Generation Einzelkind

Zumindest in den Städten war der staatliche Druck erfolgreich und so wachsen bis heute Generationen junger Chinesen heran, die zu einem großen Teil aus Einzelkindern bestehen. Sie tragen den Spitznahmen „Kleine Kaiser“, denn in vielen Fällen stehen sie im Zentrum der Aufmerksamkeit einer ganzen Familie. Die teils stark verwöhnten Einzelkinder besitzen in China bereits einen ausgesprochen schlechten Ruf: Sie sollen oft egozentrisch und unkooperativ sein. Den Forschern zufolge gipfelt das sogar darin, dass in manchen chinesischen Stellenanzeigen Sätze auftauchen wie: „keine Einzelkinder erwünscht“. Den Hintergrund dieser Vorurteile scheinen die Untersuchungen von Lisa Cameron von der Monash University in Clayton und ihren Kollegen nun zu belegen.

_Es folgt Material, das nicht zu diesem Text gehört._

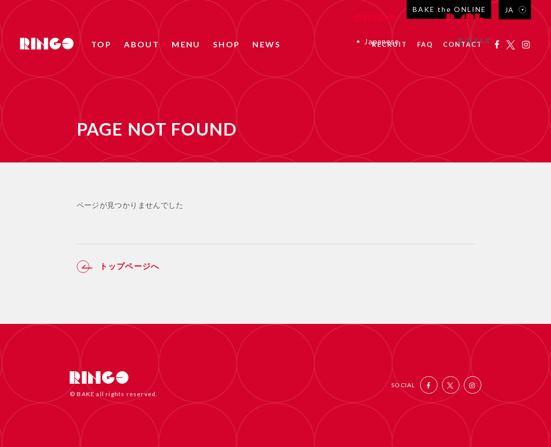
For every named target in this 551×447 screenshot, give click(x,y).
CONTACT (462, 44)
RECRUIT (389, 44)
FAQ (425, 44)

Die Forscher führten ihre Untersuchungen mit rund 400 Einwohnern Pekings durch, die entweder vor Einführung der Ein-Kind-Politik, zwischen 1975 und 1978 geboren worden waren, oder danach, zwischen 1980 und 1983. Um Charaktereigenschaften der Probanden zu erfassen, verwendeten sie eine Reihe experimenteller Gruppenspiele. Das Verhalten der Teilnehmer bei diesen Simulationen, die auf dem Austausch oder Investieren von Geld basieren, kann beispielsweise offenbaren, wie vertrauensvoll, risikofreudig oder wettbewerbsbereit sie sind. Zusätzlich führten die Forscher schriftliche Befragungen der Probanden durch, die persönliche Einstellungen offenbaren sollten.

Misstrauisch und wettbewerbsscheu

Als die Forscher die Ergebnisse beider Gruppen verglichen, zeigten sich auffallende Unterschiede: Im Durchschnitt waren die Kleinen Kaiser demnach weniger risikobereit, scheuten eher den Wettbewerb und waren misstrauischer. Außerdem attestieren die Forscher ihnen gesteigerten Pessimismus, Nervosität und Empfindlichkeit im Vergleich zu den Studienteilnehmern, die mit Geschwistern aufgewachsen waren.

Die Forscher betonen, dass ihre Studie nur Rückschlüsse über die durchschnittlichen Eigenschaften von Einzelkindern in China zulässt. Frühere Untersuchungen haben allerdings schon darauf hingewiesen, dass eine Kindheit ohne Geschwister generell negative Folgen für die Betroffenen haben kann. Mit dem wirtschaftlichen Aufschwung und der Öffnung dem Westen gegenüber ist in China inzwischen auch die Ein-Kind-Politik in die Kritik geraten. Momentan wird über eine Abschaffung dieser Richtlinie diskutiert. In diesem Zusammenhang liefert die aktuelle Studie nun weitere Argumente: Die Ein-Kind-Politik bringt Generationen hervor, die negative Auswirkungen auf die chinesische Gesellschaft haben könnten, resümieren die Forscher.